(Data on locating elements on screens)

-*-*-

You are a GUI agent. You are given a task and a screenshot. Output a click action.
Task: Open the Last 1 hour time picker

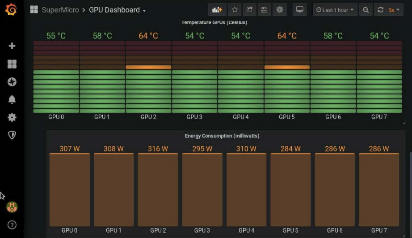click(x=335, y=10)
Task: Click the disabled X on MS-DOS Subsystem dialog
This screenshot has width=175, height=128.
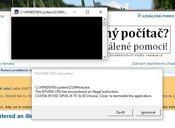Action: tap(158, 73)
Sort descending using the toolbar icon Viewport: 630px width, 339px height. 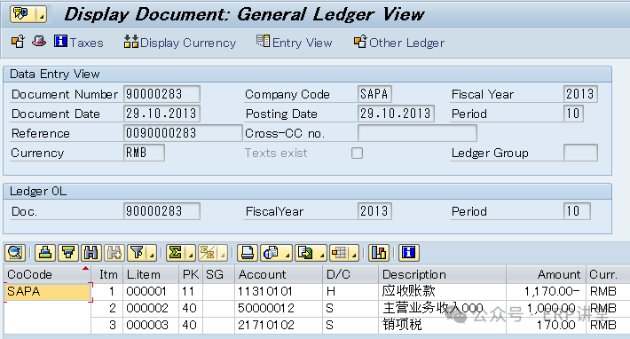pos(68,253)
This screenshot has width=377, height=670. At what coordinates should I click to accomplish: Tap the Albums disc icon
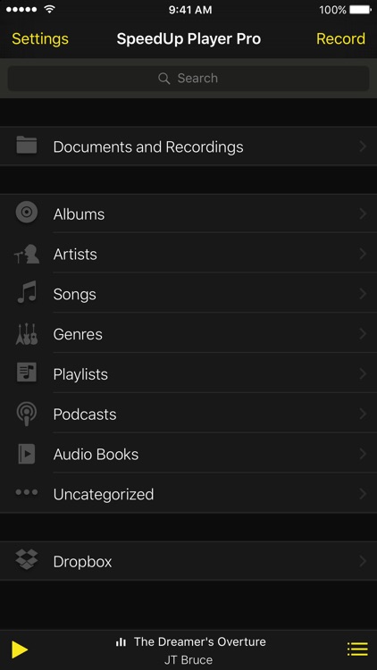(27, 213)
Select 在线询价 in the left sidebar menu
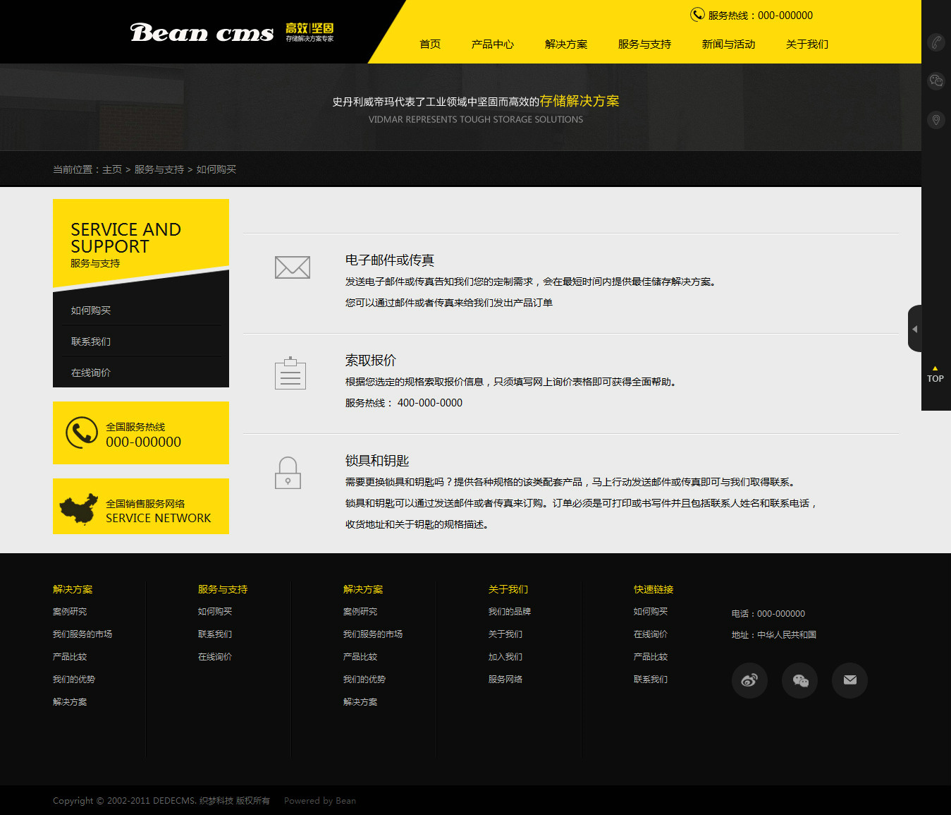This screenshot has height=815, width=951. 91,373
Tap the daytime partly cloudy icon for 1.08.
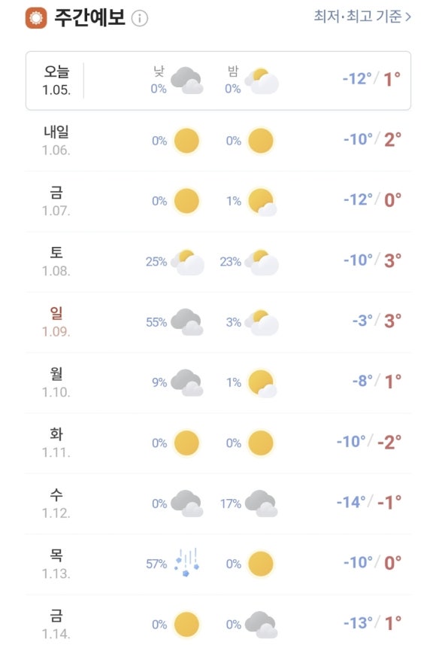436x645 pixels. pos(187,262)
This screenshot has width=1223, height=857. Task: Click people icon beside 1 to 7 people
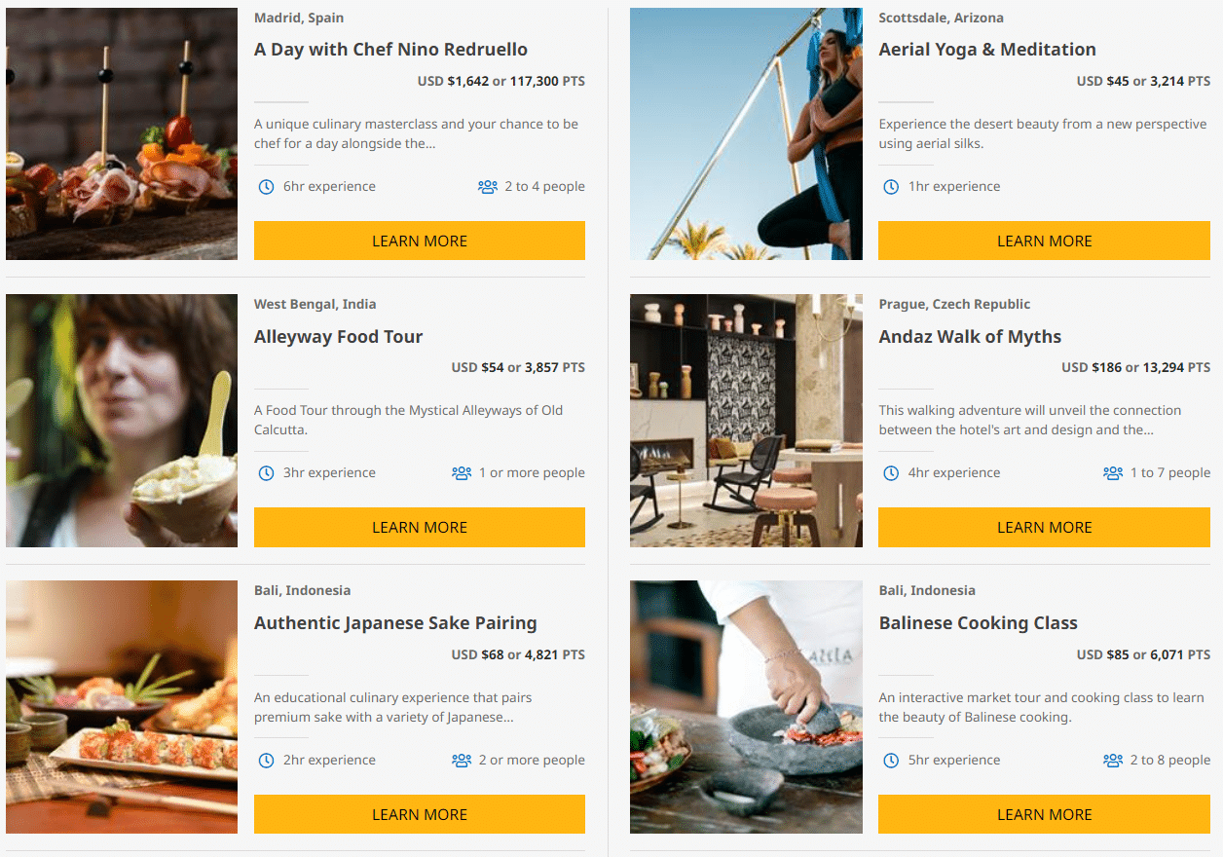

-*-*-

WHAT YOU HAVE TO DO
Write out the data word for word, from the line containing "This screenshot has width=377, height=670." through the end of the data, and leave out the pictures.

COMPLETE OUTPUT
This screenshot has width=377, height=670. At what coordinates should I click to accomplish: Tap the Albums disc icon
(27, 213)
Select 在线询价 in the left sidebar menu
This screenshot has height=815, width=951. 91,373
Tap the daytime partly cloudy icon for 1.08.
436x645 pixels. pos(187,262)
This screenshot has width=1223, height=857. Task: Click people icon beside 1 to 7 people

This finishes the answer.